What the exercise asks: Each record needs to be transcribed exactly.

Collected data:
::::
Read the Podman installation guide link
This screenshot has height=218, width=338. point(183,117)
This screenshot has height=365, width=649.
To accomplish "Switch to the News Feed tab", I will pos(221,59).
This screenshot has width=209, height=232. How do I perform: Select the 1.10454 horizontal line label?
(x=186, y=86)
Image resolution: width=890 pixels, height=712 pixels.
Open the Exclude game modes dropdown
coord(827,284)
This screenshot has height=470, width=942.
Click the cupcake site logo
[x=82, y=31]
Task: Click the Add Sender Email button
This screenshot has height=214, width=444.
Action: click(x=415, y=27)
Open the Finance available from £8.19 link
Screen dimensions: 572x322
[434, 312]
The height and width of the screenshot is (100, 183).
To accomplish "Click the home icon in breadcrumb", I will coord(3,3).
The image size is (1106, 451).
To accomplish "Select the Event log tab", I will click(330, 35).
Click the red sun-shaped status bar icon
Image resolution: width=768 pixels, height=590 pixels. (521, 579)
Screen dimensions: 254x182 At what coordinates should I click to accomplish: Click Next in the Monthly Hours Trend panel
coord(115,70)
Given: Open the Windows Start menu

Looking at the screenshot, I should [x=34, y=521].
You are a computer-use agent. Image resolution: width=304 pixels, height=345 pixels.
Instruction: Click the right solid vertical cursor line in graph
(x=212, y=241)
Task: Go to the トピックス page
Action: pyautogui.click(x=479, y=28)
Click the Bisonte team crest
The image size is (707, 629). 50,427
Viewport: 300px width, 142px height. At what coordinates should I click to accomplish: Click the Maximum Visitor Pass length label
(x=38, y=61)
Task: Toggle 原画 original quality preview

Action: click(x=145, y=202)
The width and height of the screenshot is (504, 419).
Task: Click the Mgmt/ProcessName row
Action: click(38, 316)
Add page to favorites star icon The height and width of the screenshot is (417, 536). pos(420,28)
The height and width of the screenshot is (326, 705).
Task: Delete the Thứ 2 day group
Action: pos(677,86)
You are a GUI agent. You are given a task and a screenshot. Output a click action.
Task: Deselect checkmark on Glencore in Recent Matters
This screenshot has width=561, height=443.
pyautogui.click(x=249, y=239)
::::
The completed task:
Read the Podman installation guide link
This screenshot has height=218, width=338. point(183,117)
This screenshot has height=365, width=649.
To accomplish "Switch to the News Feed tab", I will pos(221,59).
This screenshot has width=209, height=232. How do I perform: Select the 1.10454 horizontal line label?
(x=186, y=86)
Image resolution: width=890 pixels, height=712 pixels.
Open the Exclude game modes dropdown
coord(827,284)
This screenshot has height=470, width=942.
Click the cupcake site logo
[x=82, y=31]
Task: Click the Add Sender Email button
This screenshot has height=214, width=444.
Action: click(x=415, y=27)
Open the Finance available from £8.19 link
Screen dimensions: 572x322
[434, 312]
The height and width of the screenshot is (100, 183).
To accomplish "Click the home icon in breadcrumb", I will coord(3,3).
The image size is (1106, 451).
To accomplish "Select the Event log tab", I will click(330, 35).
Click the red sun-shaped status bar icon
Image resolution: width=768 pixels, height=590 pixels. (521, 579)
Screen dimensions: 254x182 At what coordinates should I click to accomplish: Click Next in the Monthly Hours Trend panel
coord(115,70)
Given: Open the Windows Start menu

Looking at the screenshot, I should [x=34, y=521].
You are a computer-use agent. Image resolution: width=304 pixels, height=345 pixels.
Instruction: Click the right solid vertical cursor line in graph
(x=212, y=241)
Task: Go to the トピックス page
Action: pyautogui.click(x=479, y=28)
Click the Bisonte team crest
The image size is (707, 629). 50,427
Viewport: 300px width, 142px height. At what coordinates should I click to accomplish: Click the Maximum Visitor Pass length label
(x=38, y=61)
Task: Toggle 原画 original quality preview

Action: click(x=145, y=202)
The width and height of the screenshot is (504, 419).
Task: Click the Mgmt/ProcessName row
Action: click(38, 316)
Add page to favorites star icon The height and width of the screenshot is (417, 536). pos(420,28)
The height and width of the screenshot is (326, 705).
Task: Delete the Thứ 2 day group
Action: pos(677,86)
You are a GUI agent. You are given a task and a screenshot. Output a click action.
Task: Deselect checkmark on Glencore in Recent Matters
This screenshot has width=561, height=443.
pyautogui.click(x=249, y=239)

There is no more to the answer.